:: What is being asked ::
Find the line containing "アクセス (536, 503)" in the entries below. Restate it and each line after it, word for word, up to and including the line containing "Easy Fits (886, 1908)".

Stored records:
▼▼▼

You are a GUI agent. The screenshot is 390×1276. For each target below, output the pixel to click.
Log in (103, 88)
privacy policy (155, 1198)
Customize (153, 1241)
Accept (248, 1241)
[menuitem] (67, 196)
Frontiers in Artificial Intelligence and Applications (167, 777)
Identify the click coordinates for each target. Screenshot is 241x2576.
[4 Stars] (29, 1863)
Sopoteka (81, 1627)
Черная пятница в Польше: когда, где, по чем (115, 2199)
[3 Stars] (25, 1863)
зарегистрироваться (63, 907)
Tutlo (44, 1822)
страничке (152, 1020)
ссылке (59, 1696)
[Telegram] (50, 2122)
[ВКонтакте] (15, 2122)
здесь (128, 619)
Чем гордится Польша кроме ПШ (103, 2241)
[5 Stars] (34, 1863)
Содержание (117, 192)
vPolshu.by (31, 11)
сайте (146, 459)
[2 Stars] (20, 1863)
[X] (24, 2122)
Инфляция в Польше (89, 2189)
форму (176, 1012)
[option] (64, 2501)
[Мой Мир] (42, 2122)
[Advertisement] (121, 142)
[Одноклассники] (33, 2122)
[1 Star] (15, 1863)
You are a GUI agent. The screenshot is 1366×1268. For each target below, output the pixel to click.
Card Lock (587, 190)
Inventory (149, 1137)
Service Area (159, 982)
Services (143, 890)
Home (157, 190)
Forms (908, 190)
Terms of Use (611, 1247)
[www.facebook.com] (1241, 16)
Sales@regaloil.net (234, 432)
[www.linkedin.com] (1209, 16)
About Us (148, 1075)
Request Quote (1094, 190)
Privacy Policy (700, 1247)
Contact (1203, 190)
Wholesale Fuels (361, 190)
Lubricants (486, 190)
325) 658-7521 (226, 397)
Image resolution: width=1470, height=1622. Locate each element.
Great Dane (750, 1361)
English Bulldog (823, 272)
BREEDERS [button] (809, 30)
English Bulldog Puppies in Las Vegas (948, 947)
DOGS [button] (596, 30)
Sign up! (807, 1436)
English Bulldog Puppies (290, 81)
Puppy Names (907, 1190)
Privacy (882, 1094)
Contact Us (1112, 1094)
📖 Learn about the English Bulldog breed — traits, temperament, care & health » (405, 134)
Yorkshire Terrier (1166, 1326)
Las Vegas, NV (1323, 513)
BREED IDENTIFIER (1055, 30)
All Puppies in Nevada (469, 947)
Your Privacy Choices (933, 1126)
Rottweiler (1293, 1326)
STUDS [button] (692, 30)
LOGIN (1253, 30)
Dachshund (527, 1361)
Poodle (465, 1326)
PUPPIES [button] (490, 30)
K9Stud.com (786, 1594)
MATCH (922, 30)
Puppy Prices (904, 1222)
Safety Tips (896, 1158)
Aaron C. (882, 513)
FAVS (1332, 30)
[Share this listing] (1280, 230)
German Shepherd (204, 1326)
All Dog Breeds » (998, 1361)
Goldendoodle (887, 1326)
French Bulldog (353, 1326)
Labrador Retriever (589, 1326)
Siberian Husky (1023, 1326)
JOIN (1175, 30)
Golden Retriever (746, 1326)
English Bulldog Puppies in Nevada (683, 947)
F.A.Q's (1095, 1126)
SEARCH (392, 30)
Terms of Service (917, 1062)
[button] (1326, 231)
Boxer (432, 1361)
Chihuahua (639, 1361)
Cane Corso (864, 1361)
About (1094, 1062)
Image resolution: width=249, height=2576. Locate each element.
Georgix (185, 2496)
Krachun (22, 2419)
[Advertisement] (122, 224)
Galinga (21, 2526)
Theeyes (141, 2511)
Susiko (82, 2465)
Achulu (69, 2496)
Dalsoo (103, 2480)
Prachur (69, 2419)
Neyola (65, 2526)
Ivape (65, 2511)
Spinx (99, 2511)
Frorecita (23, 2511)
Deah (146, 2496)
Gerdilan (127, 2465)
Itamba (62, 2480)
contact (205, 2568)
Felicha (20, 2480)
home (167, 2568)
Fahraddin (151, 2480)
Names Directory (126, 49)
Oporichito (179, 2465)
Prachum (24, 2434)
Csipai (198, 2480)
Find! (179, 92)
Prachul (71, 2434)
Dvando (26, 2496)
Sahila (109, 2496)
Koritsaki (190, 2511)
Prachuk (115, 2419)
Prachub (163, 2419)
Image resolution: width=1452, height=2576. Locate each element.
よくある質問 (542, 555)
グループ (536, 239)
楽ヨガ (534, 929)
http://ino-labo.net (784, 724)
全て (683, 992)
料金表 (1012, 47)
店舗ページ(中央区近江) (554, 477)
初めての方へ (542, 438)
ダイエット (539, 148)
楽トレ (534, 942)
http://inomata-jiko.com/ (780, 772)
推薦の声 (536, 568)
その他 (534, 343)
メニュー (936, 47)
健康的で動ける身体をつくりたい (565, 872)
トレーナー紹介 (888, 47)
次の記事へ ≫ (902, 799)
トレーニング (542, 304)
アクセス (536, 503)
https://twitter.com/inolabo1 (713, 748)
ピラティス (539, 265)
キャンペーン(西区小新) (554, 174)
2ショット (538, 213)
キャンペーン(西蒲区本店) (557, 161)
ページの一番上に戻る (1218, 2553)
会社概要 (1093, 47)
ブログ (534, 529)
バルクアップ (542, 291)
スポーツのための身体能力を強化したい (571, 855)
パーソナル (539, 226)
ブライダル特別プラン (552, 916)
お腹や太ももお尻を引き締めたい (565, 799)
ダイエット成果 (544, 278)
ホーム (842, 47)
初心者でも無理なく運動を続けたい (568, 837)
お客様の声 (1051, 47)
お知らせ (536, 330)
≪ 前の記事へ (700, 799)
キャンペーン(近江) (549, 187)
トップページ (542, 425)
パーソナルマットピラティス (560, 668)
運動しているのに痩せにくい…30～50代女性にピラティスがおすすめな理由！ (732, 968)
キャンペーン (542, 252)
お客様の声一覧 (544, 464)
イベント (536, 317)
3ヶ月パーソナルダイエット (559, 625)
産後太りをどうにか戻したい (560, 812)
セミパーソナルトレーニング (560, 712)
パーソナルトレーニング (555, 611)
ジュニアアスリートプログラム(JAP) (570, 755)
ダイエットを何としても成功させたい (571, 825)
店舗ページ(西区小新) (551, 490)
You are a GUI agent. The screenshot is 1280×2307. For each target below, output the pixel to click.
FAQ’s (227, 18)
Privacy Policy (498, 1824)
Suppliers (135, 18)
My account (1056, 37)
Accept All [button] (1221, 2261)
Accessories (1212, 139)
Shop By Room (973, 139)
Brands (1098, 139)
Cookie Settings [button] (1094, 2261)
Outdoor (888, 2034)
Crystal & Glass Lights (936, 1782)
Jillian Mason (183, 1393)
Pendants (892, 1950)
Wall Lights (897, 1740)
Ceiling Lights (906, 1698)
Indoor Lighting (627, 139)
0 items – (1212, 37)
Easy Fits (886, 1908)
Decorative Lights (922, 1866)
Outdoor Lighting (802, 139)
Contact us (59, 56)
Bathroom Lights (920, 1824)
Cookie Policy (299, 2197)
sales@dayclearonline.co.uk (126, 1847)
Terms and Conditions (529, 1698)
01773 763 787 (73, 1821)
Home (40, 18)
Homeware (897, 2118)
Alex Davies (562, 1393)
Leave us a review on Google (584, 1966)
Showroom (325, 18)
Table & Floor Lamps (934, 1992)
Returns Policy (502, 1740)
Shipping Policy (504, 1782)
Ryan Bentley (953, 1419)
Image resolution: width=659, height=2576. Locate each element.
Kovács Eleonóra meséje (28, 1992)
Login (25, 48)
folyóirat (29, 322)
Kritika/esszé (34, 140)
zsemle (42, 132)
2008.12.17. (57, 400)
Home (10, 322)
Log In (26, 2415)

▲▲▲

:: Answer area ::
アクセス (536, 503)
https://twitter.com/inolabo1 (713, 748)
ピラティス (539, 265)
キャンペーン(西区小新) (554, 174)
2ショット (538, 213)
キャンペーン(西蒲区本店) (557, 161)
ページの一番上に戻る (1218, 2553)
会社概要 (1093, 47)
ブログ (534, 529)
バルクアップ (542, 291)
スポーツのための身体能力を強化したい (571, 855)
パーソナル (539, 226)
ブライダル特別プラン (552, 916)
お腹や太ももお尻を引き締めたい (565, 799)
ダイエット成果 (544, 278)
ホーム (842, 47)
初心者でも無理なく運動を続けたい (568, 837)
お客様の声 (1051, 47)
お知らせ (536, 330)
≪ 前の記事へ (700, 799)
キャンペーン(近江) (549, 187)
トップページ (542, 425)
パーソナルマットピラティス (560, 668)
運動しているのに痩せにくい…30～50代女性にピラティスがおすすめな理由！ (732, 968)
キャンペーン (542, 252)
お客様の声一覧 (544, 464)
イベント (536, 317)
3ヶ月パーソナルダイエット (559, 625)
産後太りをどうにか戻したい (560, 812)
セミパーソナルトレーニング (560, 712)
パーソナルトレーニング (555, 611)
ジュニアアスリートプログラム(JAP) (570, 755)
ダイエットを何としても成功させたい (571, 825)
店舗ページ(西区小新) (551, 490)
You are a GUI agent. The screenshot is 1280×2307. For each target below, output the pixel to click.
FAQ’s (227, 18)
Privacy Policy (498, 1824)
Suppliers (135, 18)
My account (1056, 37)
Accept All [button] (1221, 2261)
Accessories (1212, 139)
Shop By Room (973, 139)
Brands (1098, 139)
Cookie Settings [button] (1094, 2261)
Outdoor (888, 2034)
Crystal & Glass Lights (936, 1782)
Jillian Mason (183, 1393)
Pendants (892, 1950)
Wall Lights (897, 1740)
Ceiling Lights (906, 1698)
Indoor Lighting (627, 139)
0 items – (1212, 37)
Easy Fits (886, 1908)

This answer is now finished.